[Haskell-cafe] Haskell for Physicists

Max Rabkin max.rabkin at gmail.com
Wed Sep 30 16:27:09 EDT 2009


I am *not* a physicist, but I imagine many physicists know at least
something of functional analysis, algebra, Lie algebras, etc.

However, when physicists write programs (this is my inference from the
widespread use of Fortran and the computational assignments given to
undergraduate students) they are almost exclusively numerical: very
often evaluating some integrals or integrating a system of
differential equations.

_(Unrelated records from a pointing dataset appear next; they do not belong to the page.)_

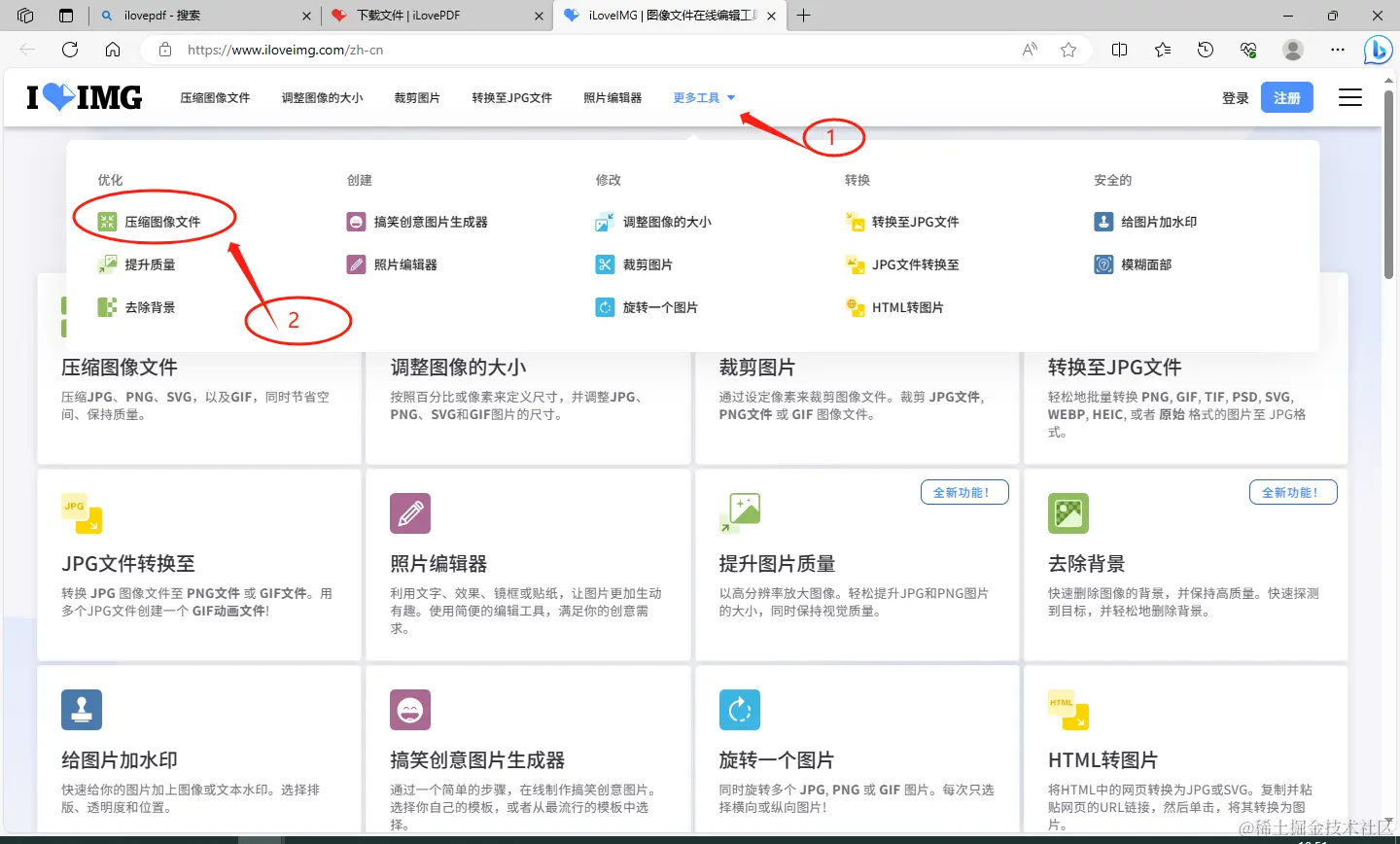Click the blue 注册 register button
Image resolution: width=1400 pixels, height=844 pixels.
coord(1287,97)
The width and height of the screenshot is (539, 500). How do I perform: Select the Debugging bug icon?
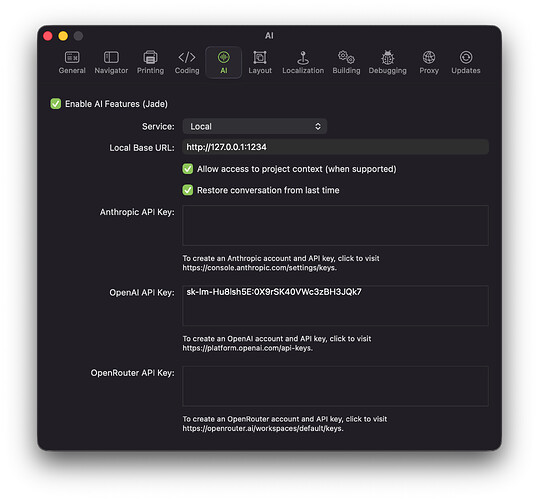click(387, 62)
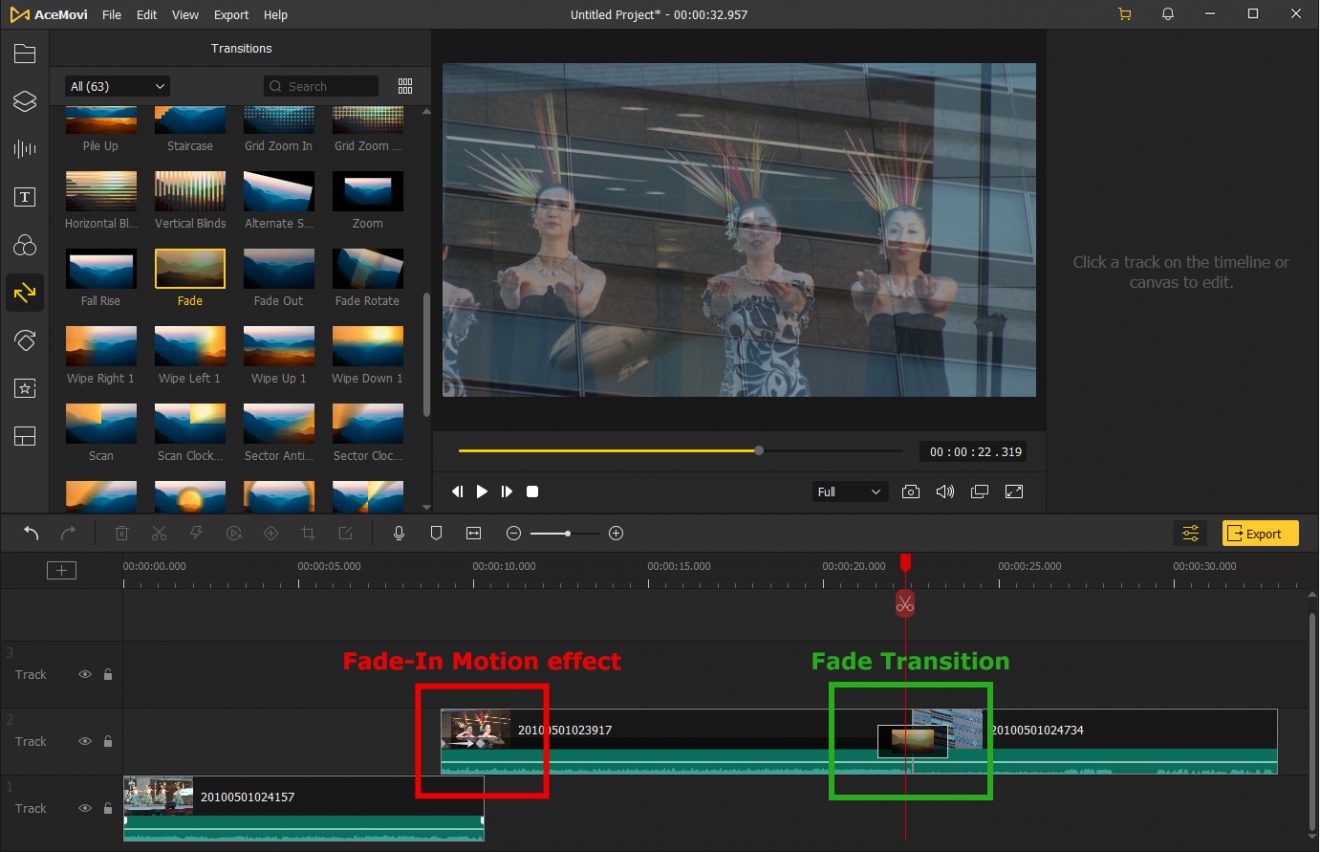Click the split scissors icon on the toolbar
This screenshot has width=1320, height=852.
pos(159,533)
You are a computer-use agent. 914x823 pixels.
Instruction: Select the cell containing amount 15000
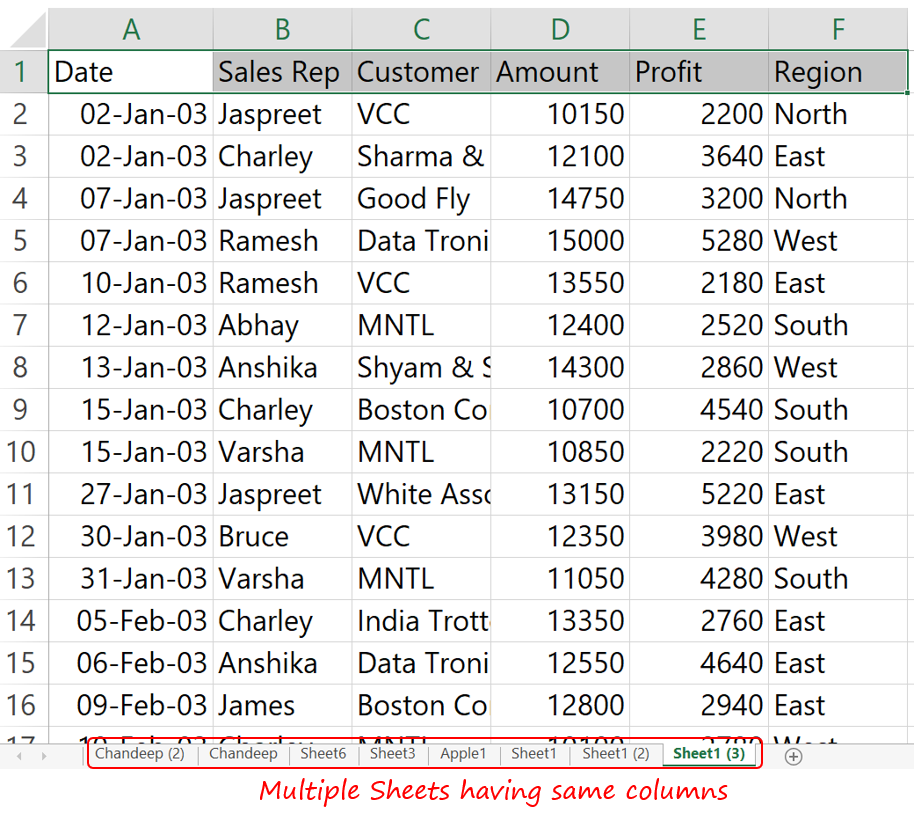(559, 241)
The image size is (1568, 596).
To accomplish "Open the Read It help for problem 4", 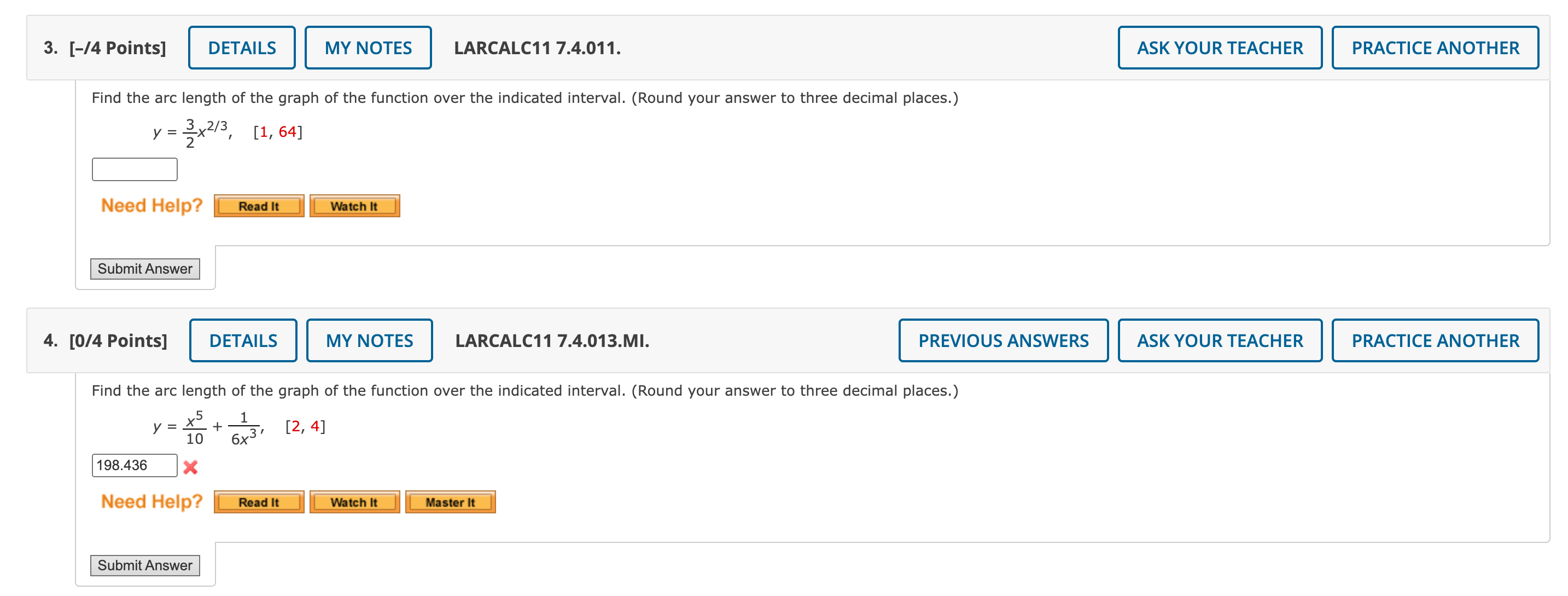I will [258, 501].
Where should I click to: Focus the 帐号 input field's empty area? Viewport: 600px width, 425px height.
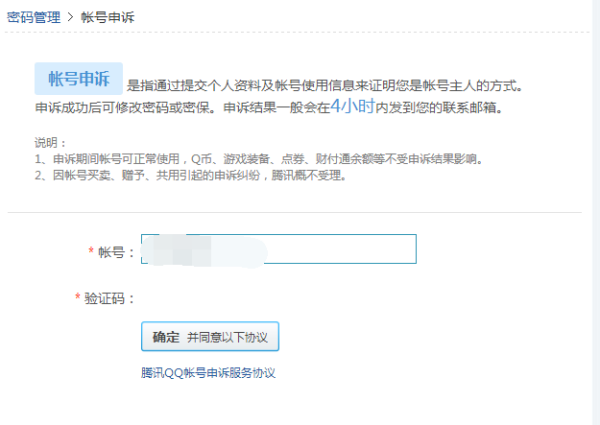point(340,250)
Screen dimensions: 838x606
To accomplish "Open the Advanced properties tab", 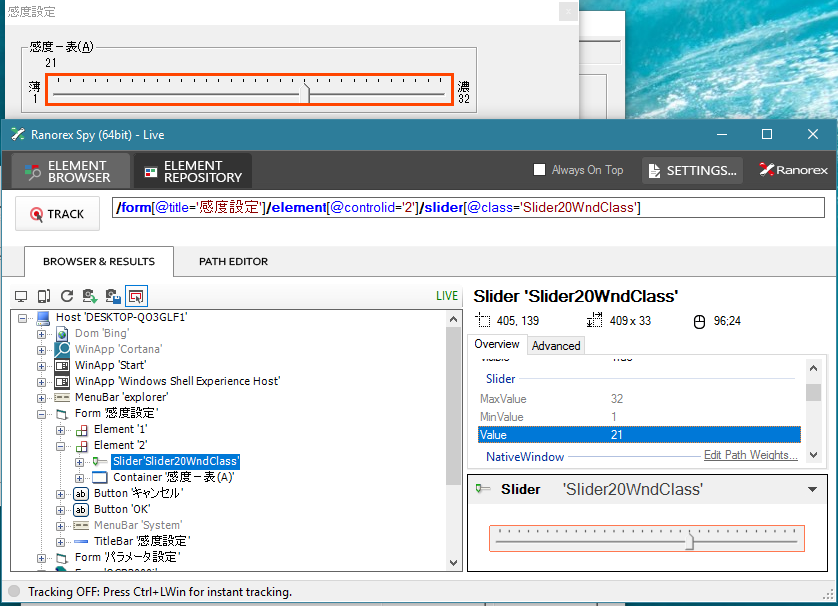I will (556, 346).
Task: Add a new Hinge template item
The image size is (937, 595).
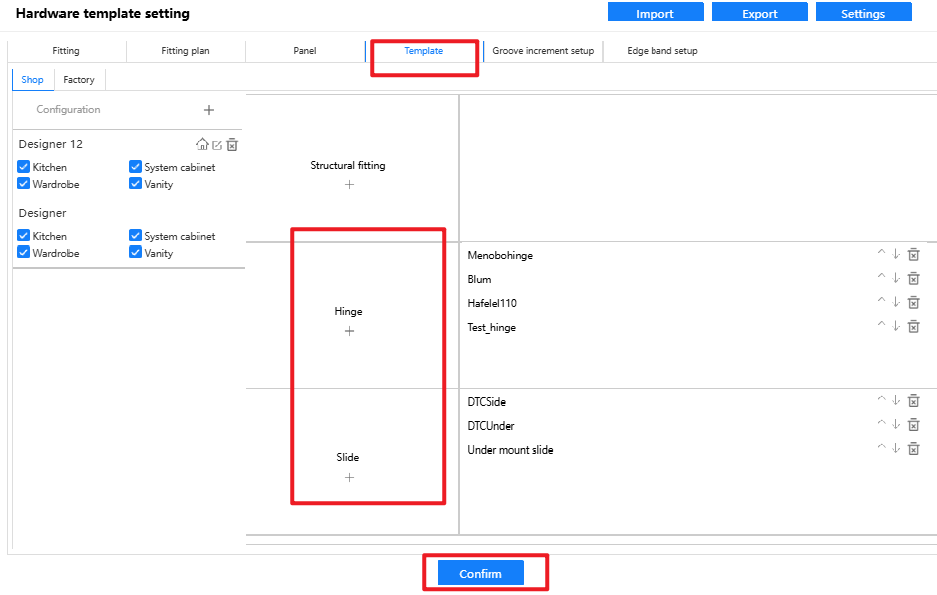Action: pyautogui.click(x=349, y=331)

Although Haskell can do these things, it's not
a place where Haskell really shines (compared to symbolic
computation).

Since I'm not a physicist, I can't give a good example, but think more
of the things Mathematica is good for, rather than Fortran or Matlab.
My impression is that Haskell's advantage over Mathematica is in its
generality: Mathematica is great if it has a builtin function to do
what you want, but it's not a very pleasant programming language.

HTH,
Max

On Wed, Sep 30, 2009 at 9:39 PM, Khudyakov Alexey
<alexey.skladnoy at gmail.com> wrote:
> В сообщении от Среда 30 сентября 2009 23:29:32 Max Rabkin написал:
>> On Wed, Sep 30, 2009 at 9:24 PM, Alberto G. Corona <agocorona at gmail.com>
> wrote:
>> > Haskell: mathematics beyond numerical calculus
>>
>> I'd imagine most physicists know a fair bit of mathematics beyond
>> numerical calculus; what they might not know much about is
>> *computation* beyond numerical calculus.
>>
> Could you elaborate this. As physicist I don't quite get it.